From 4f0615b4b423683db0456ff9024e3f09b34b8436 Mon Sep 17 00:00:00 2001
From: IRainman <a.rainman@gmail.com>
Date: Mon, 7 Apr 2025 23:21:29 +0300
Subject: [PATCH] Reduce register pressure and cleanup interface for standard.

---
 include/fast_float/ascii_number.h     | 39 +++++++++++++--------------
 include/fast_float/digit_comparison.h | 32 +++++++++++-----------
 include/fast_float/float_common.h     | 38 ++++++++++++++------------
 3 files changed, 56 insertions(+), 53 deletions(-)
diff --git a/include/fast_float/ascii_number.h b/include/fast_float/ascii_number.h
index 1edfc42..9236eca 100644
--- a/include/fast_float/ascii_number.h
+++ b/include/fast_float/ascii_number.h
@@ -260,7 +260,7 @@ enum class parse_error {
 };
 
 template <typename UC> struct parsed_number_string_t {
-  int64_t exponent{0};
+  int16_t exponent{0};
   uint64_t mantissa{0};
   UC const *lastmatch{nullptr};
 #ifndef FASTFLOAT_ONLY_POSITIVE_C_NUMBER_WO_INF_NAN
@@ -293,11 +293,11 @@ template <bool basic_json_fmt, typename UC>
 fastfloat_really_inline FASTFLOAT_CONSTEXPR20 parsed_number_string_t<UC>
 parse_number_string(UC const *p, UC const *pend,
                     parse_options_t<UC> const &options) noexcept {
-  // V2008 Cyclomatic complexity:    59.
+  // Cyclomatic complexity https://en.wikipedia.org/wiki/Cyclomatic_complexity
   // Consider refactoring the 'parse_number_string' function.
   // FASTFLOAT_ONLY_POSITIVE_C_NUMBER_WO_INF_NAN fix this.

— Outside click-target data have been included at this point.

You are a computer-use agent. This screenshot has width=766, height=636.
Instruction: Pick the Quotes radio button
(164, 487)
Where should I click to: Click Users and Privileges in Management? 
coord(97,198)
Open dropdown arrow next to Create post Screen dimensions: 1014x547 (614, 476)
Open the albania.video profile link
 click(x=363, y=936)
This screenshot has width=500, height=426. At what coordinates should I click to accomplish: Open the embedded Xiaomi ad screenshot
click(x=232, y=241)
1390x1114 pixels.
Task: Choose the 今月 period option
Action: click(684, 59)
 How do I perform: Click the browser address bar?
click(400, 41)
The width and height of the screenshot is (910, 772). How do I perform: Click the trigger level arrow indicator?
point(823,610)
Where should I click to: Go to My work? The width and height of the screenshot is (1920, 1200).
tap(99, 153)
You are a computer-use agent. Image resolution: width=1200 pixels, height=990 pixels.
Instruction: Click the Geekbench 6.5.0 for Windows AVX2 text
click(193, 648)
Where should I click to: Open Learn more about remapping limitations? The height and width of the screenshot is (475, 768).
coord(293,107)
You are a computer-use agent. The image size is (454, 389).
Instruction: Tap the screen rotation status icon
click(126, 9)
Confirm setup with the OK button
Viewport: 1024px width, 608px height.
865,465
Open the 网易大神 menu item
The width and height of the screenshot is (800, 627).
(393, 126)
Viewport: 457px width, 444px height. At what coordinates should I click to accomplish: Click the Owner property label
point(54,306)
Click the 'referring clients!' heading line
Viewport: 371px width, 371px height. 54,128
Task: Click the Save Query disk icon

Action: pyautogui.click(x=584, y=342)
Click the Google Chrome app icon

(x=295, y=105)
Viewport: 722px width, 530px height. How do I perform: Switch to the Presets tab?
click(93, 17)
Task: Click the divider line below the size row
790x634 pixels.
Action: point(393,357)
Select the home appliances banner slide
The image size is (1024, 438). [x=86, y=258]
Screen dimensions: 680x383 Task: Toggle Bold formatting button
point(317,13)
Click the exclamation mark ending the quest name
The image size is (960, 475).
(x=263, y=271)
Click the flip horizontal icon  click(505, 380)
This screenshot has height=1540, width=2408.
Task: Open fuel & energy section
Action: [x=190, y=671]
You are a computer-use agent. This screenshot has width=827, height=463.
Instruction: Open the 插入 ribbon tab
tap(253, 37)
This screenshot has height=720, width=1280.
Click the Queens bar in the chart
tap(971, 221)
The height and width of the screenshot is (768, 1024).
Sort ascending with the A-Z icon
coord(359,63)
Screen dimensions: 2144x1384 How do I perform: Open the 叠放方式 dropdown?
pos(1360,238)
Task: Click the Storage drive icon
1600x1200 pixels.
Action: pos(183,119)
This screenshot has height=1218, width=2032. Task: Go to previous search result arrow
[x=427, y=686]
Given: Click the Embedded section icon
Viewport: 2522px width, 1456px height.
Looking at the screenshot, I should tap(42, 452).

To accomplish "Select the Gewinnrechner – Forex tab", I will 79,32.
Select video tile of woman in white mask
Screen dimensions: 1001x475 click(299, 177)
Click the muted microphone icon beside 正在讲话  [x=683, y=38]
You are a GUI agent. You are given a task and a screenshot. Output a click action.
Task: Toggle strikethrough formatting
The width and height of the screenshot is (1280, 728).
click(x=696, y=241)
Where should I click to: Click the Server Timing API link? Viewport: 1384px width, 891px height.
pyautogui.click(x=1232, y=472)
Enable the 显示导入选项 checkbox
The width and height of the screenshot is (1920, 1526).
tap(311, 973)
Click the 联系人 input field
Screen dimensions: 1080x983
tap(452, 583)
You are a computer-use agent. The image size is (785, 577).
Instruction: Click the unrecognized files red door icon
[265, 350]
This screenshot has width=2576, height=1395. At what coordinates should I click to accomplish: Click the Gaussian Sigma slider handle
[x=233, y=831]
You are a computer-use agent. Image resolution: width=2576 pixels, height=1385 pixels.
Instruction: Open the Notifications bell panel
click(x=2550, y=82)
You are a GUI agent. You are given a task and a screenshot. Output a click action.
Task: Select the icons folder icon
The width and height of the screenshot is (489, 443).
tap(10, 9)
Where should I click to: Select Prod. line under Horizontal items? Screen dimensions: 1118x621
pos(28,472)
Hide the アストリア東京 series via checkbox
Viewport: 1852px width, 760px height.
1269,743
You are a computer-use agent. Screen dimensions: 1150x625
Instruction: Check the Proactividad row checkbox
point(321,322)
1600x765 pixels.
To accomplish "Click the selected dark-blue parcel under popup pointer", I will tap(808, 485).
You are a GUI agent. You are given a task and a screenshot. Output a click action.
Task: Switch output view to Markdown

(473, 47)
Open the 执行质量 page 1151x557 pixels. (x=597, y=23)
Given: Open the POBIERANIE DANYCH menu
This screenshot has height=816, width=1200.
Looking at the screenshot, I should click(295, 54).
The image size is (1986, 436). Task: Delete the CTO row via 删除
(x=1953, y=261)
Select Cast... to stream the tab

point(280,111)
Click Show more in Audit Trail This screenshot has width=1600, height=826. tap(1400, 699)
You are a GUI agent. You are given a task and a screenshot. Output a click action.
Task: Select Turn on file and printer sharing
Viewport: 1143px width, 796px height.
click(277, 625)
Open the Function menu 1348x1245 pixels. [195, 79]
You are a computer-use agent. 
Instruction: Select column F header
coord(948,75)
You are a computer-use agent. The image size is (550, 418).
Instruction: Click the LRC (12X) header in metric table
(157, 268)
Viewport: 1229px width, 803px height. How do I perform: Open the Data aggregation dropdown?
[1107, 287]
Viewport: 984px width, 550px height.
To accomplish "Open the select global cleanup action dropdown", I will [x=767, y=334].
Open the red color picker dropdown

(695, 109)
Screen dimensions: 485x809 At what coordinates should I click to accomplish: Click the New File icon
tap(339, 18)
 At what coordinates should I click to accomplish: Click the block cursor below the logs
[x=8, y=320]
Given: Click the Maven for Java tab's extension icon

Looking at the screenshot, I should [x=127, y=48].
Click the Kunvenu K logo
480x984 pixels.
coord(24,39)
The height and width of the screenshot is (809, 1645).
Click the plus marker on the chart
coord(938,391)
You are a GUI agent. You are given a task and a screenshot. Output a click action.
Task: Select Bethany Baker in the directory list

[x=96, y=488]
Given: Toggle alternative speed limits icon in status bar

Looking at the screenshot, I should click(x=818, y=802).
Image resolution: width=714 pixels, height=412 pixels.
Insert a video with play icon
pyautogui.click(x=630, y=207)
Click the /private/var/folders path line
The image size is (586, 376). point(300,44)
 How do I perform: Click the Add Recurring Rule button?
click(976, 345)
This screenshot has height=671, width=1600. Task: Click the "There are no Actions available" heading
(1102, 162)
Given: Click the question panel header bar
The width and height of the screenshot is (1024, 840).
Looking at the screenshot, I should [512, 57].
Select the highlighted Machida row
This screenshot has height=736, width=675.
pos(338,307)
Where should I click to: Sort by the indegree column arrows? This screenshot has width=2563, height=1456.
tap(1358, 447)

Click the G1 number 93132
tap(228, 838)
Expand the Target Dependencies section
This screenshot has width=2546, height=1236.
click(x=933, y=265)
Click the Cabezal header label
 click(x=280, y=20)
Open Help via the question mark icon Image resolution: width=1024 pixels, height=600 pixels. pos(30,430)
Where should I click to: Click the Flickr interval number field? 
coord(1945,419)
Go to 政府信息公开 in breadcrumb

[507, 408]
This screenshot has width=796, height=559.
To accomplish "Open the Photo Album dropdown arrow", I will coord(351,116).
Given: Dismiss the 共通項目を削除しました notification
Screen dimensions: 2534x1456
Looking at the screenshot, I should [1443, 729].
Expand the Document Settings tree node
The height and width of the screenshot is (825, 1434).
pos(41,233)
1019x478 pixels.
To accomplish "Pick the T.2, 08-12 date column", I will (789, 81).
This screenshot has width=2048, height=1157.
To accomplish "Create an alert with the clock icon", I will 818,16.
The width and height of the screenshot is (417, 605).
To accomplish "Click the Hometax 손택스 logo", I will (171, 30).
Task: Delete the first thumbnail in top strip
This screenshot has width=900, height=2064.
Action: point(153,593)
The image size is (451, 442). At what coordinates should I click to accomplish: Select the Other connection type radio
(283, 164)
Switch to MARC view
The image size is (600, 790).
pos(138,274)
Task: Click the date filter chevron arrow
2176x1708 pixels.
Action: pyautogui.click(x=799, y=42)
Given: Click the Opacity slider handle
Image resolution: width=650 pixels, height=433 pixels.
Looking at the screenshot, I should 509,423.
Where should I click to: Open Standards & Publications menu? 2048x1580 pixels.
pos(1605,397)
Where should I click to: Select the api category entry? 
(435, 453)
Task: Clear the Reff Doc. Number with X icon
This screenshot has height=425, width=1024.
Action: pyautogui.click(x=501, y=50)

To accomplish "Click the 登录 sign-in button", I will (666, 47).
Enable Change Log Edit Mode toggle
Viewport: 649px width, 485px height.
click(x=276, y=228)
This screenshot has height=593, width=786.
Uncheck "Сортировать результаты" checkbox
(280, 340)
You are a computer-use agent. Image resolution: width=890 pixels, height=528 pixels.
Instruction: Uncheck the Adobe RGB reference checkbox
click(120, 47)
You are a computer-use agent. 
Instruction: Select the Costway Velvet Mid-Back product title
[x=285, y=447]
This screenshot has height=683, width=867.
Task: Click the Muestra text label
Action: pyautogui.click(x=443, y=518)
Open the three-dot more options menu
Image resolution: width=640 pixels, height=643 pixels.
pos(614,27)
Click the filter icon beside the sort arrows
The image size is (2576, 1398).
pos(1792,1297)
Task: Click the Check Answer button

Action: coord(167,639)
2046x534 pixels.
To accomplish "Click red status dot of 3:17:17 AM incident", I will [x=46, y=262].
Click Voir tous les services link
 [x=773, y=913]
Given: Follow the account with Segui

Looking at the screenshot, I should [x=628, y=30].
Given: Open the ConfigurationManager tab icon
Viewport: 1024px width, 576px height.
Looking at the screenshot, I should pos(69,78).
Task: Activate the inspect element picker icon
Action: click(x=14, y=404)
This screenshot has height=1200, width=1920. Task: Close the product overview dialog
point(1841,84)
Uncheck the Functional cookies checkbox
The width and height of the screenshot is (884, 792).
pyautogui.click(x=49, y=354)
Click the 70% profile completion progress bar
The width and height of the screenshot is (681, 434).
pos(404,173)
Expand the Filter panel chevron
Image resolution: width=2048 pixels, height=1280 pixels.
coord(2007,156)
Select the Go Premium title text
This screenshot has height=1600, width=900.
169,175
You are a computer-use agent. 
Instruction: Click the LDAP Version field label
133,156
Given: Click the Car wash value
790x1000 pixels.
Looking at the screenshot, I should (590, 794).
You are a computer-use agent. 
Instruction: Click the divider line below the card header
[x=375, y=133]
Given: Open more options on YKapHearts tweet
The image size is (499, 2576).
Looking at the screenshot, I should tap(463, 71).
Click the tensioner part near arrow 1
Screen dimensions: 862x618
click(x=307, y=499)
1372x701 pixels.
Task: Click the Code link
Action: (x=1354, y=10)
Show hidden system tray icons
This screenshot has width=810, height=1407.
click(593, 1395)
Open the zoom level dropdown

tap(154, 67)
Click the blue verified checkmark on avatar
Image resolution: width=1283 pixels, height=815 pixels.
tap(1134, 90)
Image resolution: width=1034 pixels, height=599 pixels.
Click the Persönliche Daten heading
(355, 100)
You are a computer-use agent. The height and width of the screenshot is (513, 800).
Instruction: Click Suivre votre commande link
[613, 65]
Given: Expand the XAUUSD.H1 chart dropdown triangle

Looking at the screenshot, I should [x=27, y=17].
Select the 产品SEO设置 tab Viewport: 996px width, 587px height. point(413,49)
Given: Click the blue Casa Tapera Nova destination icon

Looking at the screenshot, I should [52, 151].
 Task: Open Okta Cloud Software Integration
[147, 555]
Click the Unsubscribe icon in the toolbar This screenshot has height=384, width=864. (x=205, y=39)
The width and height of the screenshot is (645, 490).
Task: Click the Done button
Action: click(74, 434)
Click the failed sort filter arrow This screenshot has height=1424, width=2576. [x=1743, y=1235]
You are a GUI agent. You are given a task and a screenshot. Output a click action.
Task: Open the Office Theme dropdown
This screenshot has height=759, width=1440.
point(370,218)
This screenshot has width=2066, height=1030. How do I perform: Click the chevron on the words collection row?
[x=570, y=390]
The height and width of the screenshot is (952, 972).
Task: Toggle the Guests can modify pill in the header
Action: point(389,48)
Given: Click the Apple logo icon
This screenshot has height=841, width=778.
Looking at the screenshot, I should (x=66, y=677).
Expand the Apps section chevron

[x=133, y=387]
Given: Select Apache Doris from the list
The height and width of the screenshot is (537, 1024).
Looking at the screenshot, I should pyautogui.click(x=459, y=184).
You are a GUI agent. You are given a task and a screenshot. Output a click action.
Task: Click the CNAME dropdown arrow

   parsed_number_string_t<UC> answer;
-  FASTFLOAT_ASSUME(p < pend); // assume p < pend, so dereference without checks;
+  FASTFLOAT_ASSUME(p < pend); // so dereference without checks;
 #ifndef FASTFLOAT_ONLY_POSITIVE_C_NUMBER_WO_INF_NAN
   answer.negative = (*p == UC('-'));
   // C++17 20.19.3.(7.1) explicitly forbids '+' sign here
@@ -338,7 +338,7 @@ parse_number_string(UC const *p, UC const *pend,
     ++p;
   }
   UC const *const end_of_integer_part = p;
-  int64_t digit_count = int64_t(end_of_integer_part - start_digits);
+  int16_t digit_count = static_cast<int16_t>(end_of_integer_part - start_digits);
   answer.integer = span<UC const>(start_digits, size_t(digit_count));
 #ifndef FASTFLOAT_ONLY_POSITIVE_C_NUMBER_WO_INF_NAN
   FASTFLOAT_IF_CONSTEXPR17(basic_json_fmt) {
@@ -353,7 +353,7 @@ parse_number_string(UC const *p, UC const *pend,
   }
 #endif
 
-  int64_t exponent = 0;
+  int16_t exponent = 0;
   bool const has_decimal_point = (p != pend) && (*p == options.decimal_point);
   if (has_decimal_point) {
     ++p;
@@ -363,11 +363,11 @@ parse_number_string(UC const *p, UC const *pend,
     loop_parse_if_eight_digits(p, pend, i);
 
     while ((p != pend) && is_integer(*p)) {
-      uint8_t digit = uint8_t(*p - UC('0'));
-      ++p;
+      uint8_t const digit = uint8_t(*p - UC('0'));
       i = i * 10 + digit; // in rare cases, this will overflow, but that's ok
+      ++p;
     }
-    exponent = before - p;
+    exponent = static_cast<int16_t>(before - p);
     answer.fraction = span<UC const>(before, size_t(p - before));
     digit_count -= exponent;
   }
@@ -383,19 +383,20 @@ parse_number_string(UC const *p, UC const *pend,
   else if (digit_count == 0) { // we must have encountered at least one integer!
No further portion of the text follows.